EXERCISE DATA =>
==========
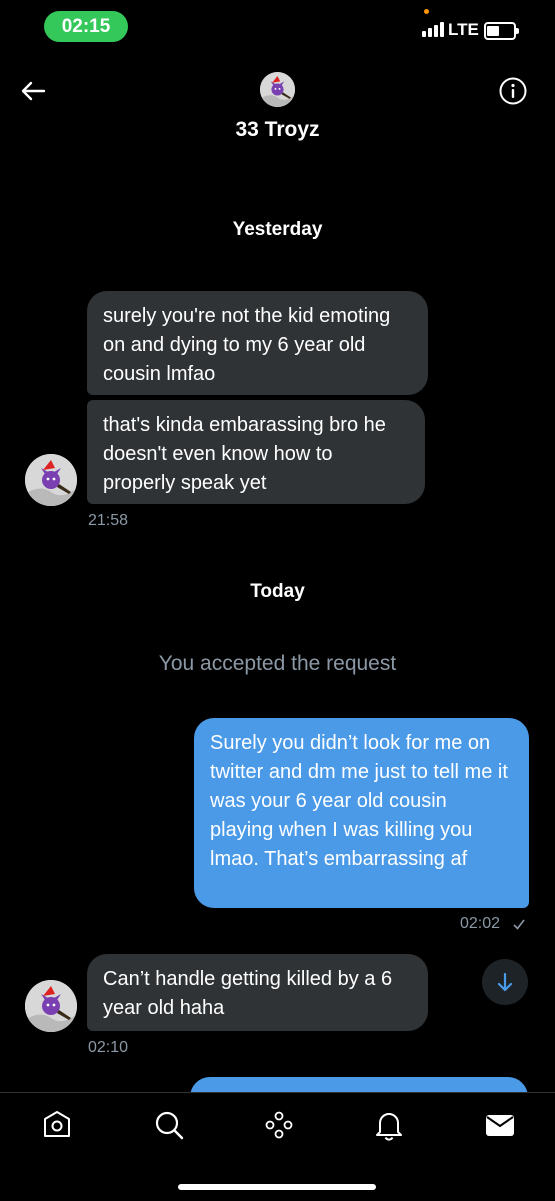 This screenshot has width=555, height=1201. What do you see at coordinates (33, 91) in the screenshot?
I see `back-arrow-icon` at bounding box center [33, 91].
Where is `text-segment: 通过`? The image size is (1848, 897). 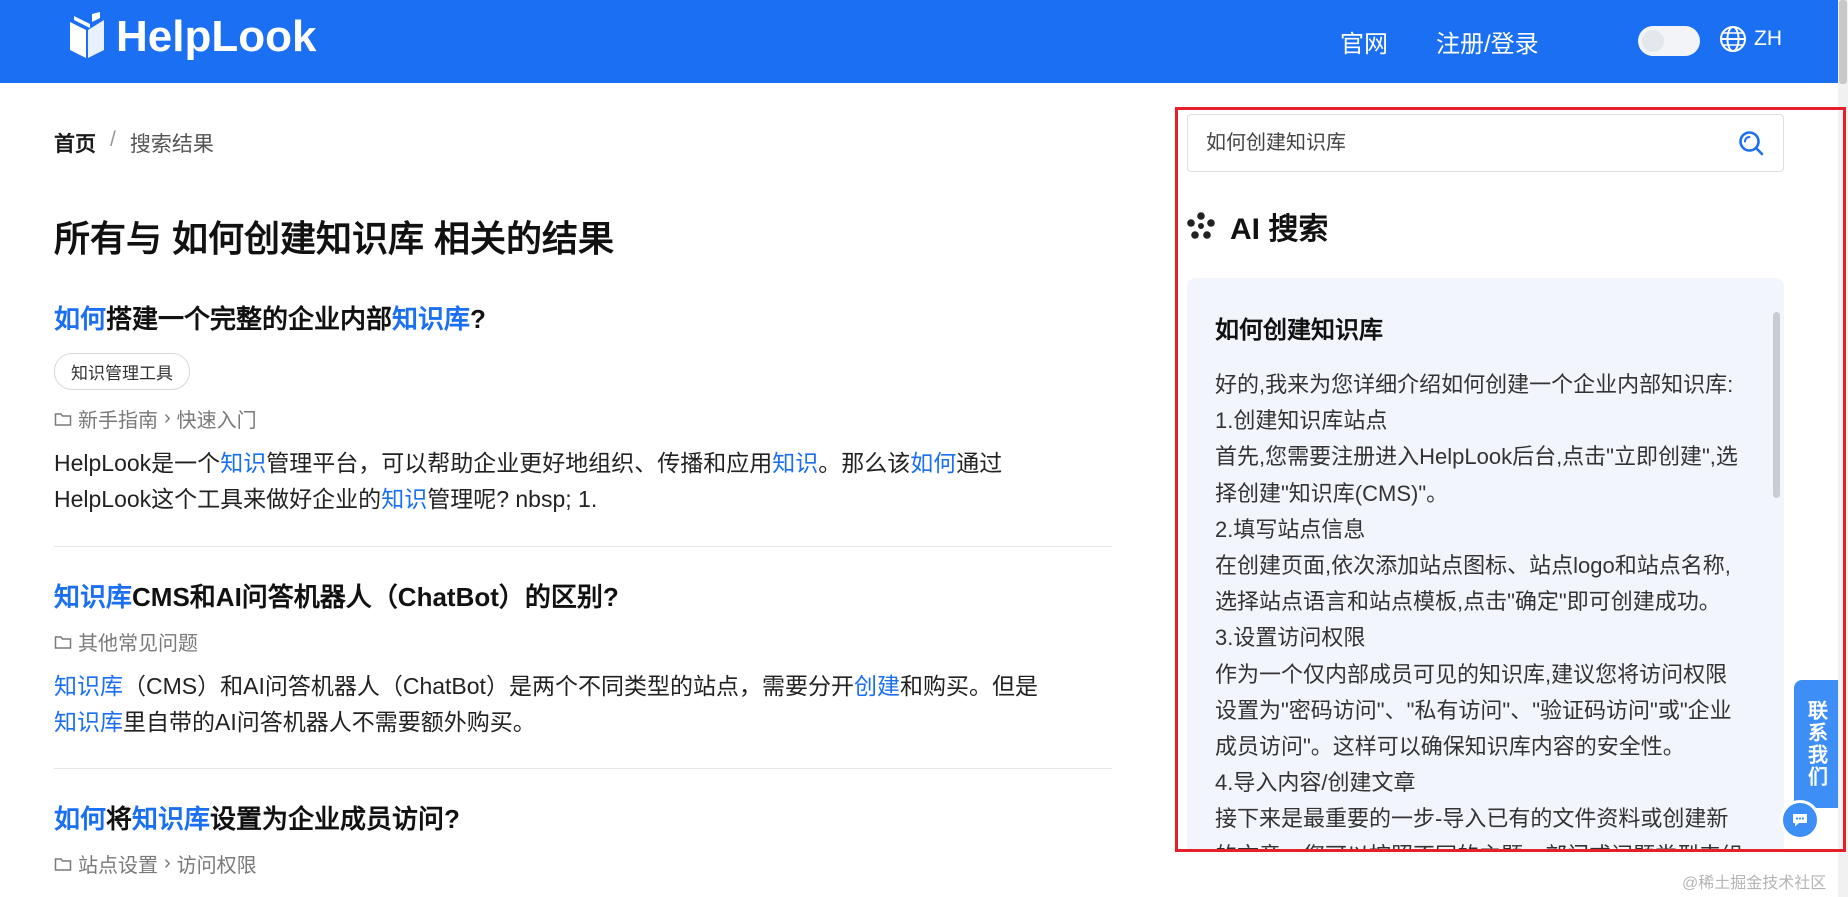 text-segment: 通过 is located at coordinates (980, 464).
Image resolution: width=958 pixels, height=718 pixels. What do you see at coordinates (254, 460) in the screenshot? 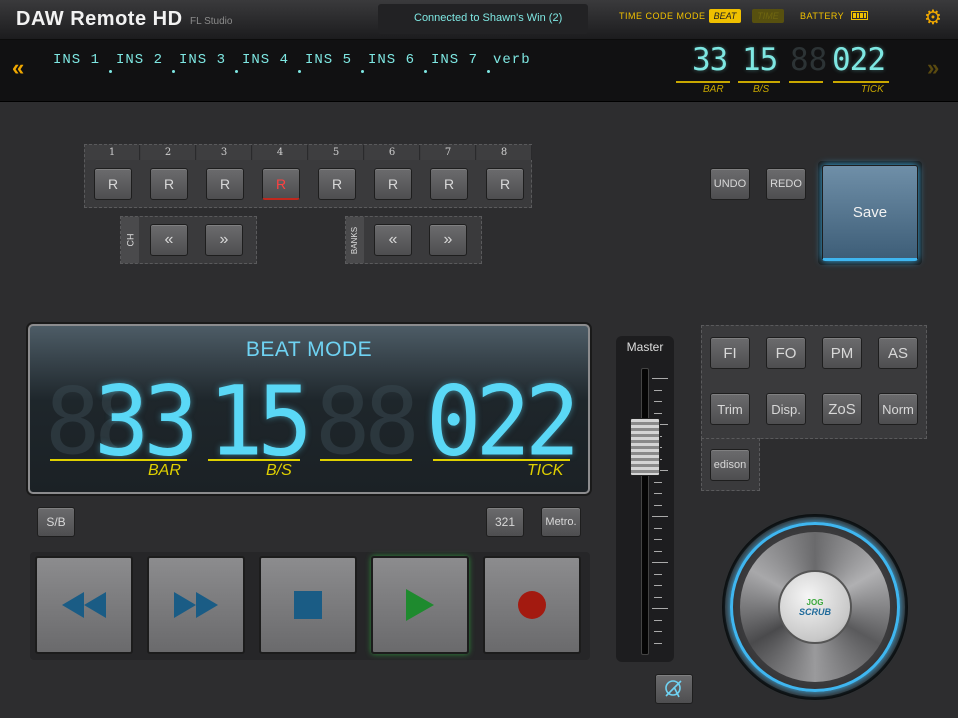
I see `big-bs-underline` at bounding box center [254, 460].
==========
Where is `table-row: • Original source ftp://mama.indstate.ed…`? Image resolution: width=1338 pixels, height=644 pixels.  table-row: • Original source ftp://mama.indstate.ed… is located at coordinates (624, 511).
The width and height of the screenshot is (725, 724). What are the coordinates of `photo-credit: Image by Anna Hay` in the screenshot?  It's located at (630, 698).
==========
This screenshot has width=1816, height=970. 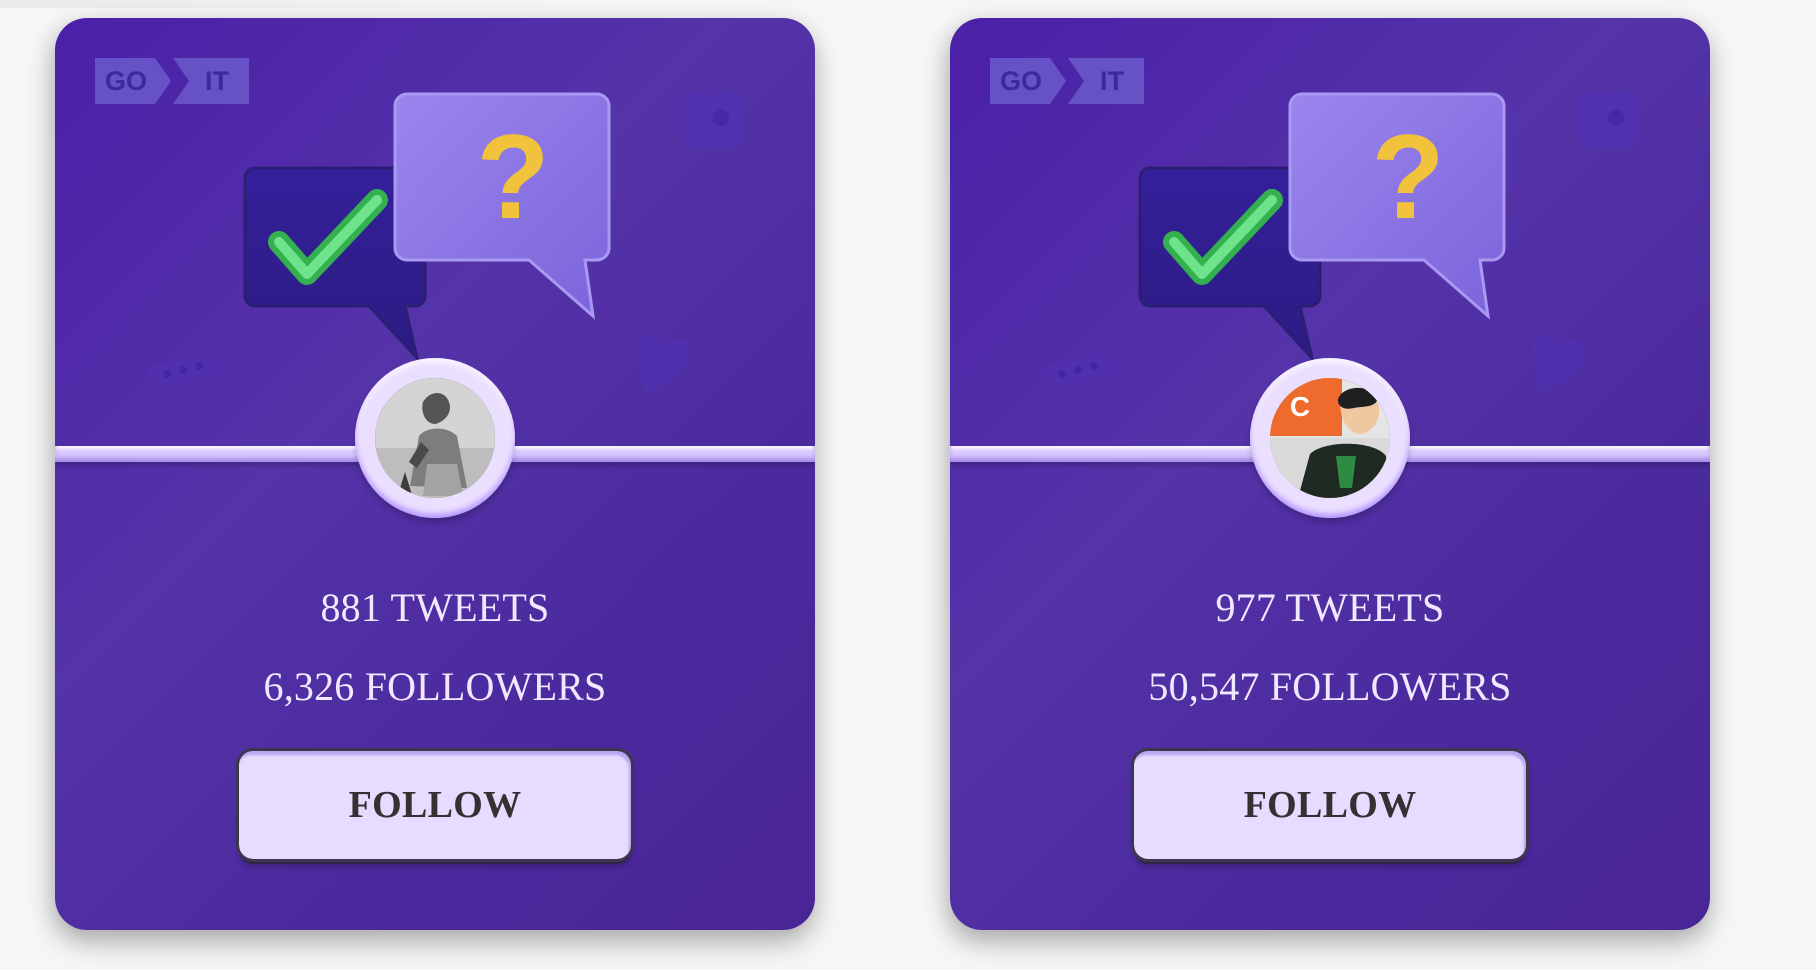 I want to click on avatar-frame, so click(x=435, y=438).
==========
WRITTEN TASK => Rewrite the listing from the line containing "Image resolution: width=958" down through the line containing "center [254, 460].", swapping "screenshot" for "image" and leaving everything else unchanged. Give only those lines, and leave the pictures out.

ANSWER FOR THE TASK =>
Image resolution: width=958 pixels, height=718 pixels. What do you see at coordinates (254, 460) in the image? 
I see `big-bs-underline` at bounding box center [254, 460].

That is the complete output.